> [Text segment]
===
Purpose of the Study:

  • To develop a large-scale, full-parallax CGH capable of reconstructing high-fidelity 3D images with occlusions.
  • To introduce a novel method for managing and propagating extensive wave fields that exceed memory capacity.
  • To demonstrate the effectiveness of the proposed CGH technique in creating realistic 3D visual experiences.

Main Methods:

  • Utilized a polygon-based method to numerically generate the object field from vertex data of polygonal facets.
  • Employed a silhouette method to enable the reconstruction of occluded portions of the scene.
  • Implemented a segmented frame buffer technique to handle and propagate large wave fields that do not fit into memory.

Main Results:

  • Successfully created a full-parallax CGH with four billion pixels (2^16 x 2^16).
  • The fabricated CGH reconstructs a fine, true 3D image of a scene, accurately depicting occlusions.
  • The system demonstrates a strong sensation of depth in the reconstructed 3D image.

Conclusions:

  • The proposed polygon-based and silhouette methods, combined with a segmented frame buffer, enable the creation of large-scale, full-parallax CGHs.
  • This technique effectively reconstructs complex 3D scenes with occlusions and provides a realistic depth perception.
  • The developed CGH technology represents a significant advancement in high-fidelity holographic display.
===
> [Dataset content]
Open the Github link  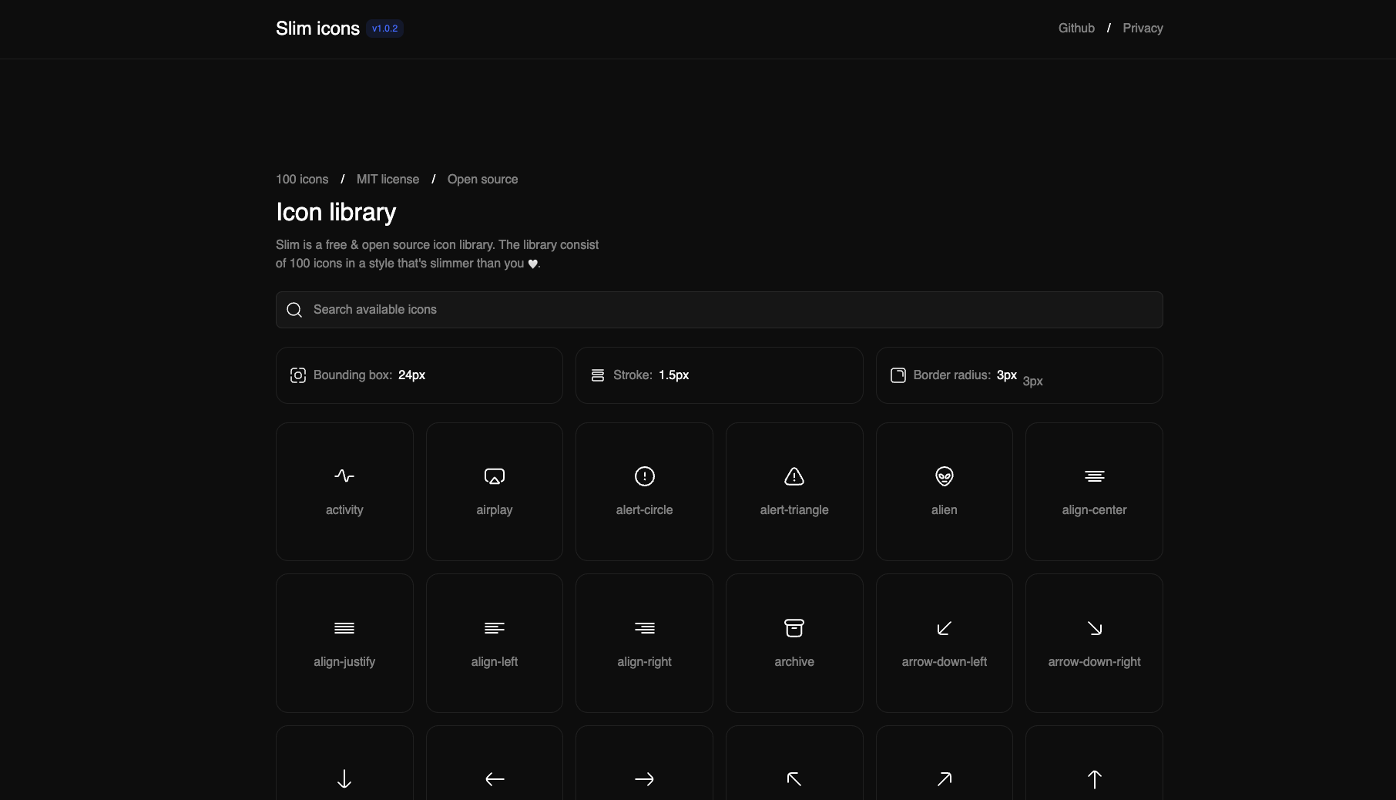[x=1076, y=29]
===
> [Problems]
1 > Translate this sentence from the hologram summary into Spanish: "The fabricated CGH reconstructs a fine, true 3D image of a scene, accurately depicting occlusions."
2 > Rewrite the part of the hologram summary that opens with the words containing "Purpose of the" and closes with "of the scene.", changing "vertex data" to "vertex coordinates".
3 > State whether each statement agrees with the hologram summary, and quote the words that decide it.
(a) The CGH that was created has four billion pixels.
(b) The object field was generated from photographs of a real scene.
(c) The segmented frame buffer technique handles wave fields that fit into memory.

> [Replies]
1 > El CGH fabricado reconstruye una imagen 3D fina y verdadera de una escena, representando con precisión las oclusiones.

2 >
Purpose of the Study:

  • To develop a large-scale, full-parallax CGH capable of reconstructing high-fidelity 3D images with occlusions.
  • To introduce a novel method for managing and propagating extensive wave fields that exceed memory capacity.
  • To demonstrate the effectiveness of the proposed CGH technique in creating realistic 3D visual experiences.

Main Methods:

  • Utilized a polygon-based method to numerically generate the object field from vertex coordinates of polygonal facets.
  • Employed a silhouette method to enable the reconstruction of occluded portions of the scene.

3 >
(a) Yes: "Successfully created a full-parallax CGH with four billion pixels (2^16 x 2^16)."
(b) No: "to numerically generate the object field from vertex data of polygonal facets."
(c) No: "to handle and propagate large wave fields that do not fit into memory."